Ce n'est pas une coïncidence si un Messie du Brésil en 2022 flirte avec le fascisme nazi à de nombreuses reprises, mentionne Mussolini, invente un grand-père qui aurait combattu pour Hitler, recycle des devises telles que "Dieu, patrie et famille" et "L'Allemagne dans tous les domaines”. Jair Bolsonaro n'est pas un conservateur, ni seulement un populiste. Il faut appeler le bacille par son nom. Le qualifier de conservateur est faux, le qualifier de populiste ne suffit pas au mouvement, car l'ancien président est bien plus que cela.
Avec notre démocratie fragilisée après quatre ans d'attentats, il est toujours pertinent de rappeler la méthode Mussolini : plumer un poulet, plume par plume, jusqu'à ce qu'il n'en reste plus rien.
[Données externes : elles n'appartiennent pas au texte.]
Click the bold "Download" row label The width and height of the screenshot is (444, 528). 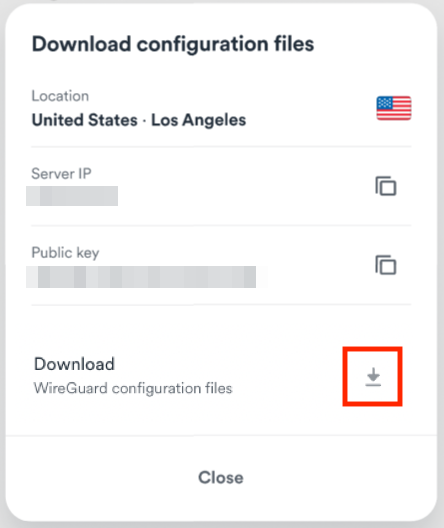(74, 364)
La capture de la démocratie pour être utilisée dans la mort de la démocratie elle-même n'est pas un phénomène nouveau, mais une caractéristique typiquement fasciste de l'affaiblissement lent des institutions. Après tout, le coup d'État de Mussolini n'a eu lieu qu'en 1926, quatre ans après sa nomination à la tête du gouvernement. La deuxième élection parlementaire depuis son entrée en fonction s'est avérée cruciale pour son autoritarisme, lui permettant enfin de concentrer le pouvoir nécessaire pour installer une dictature explicite. Avec effort, le Brésil a refusé de suivre le même chemin.
*Sergio Scargel est doctorante en sciences politiques à l'Université fédérale de Fluminense (UFF).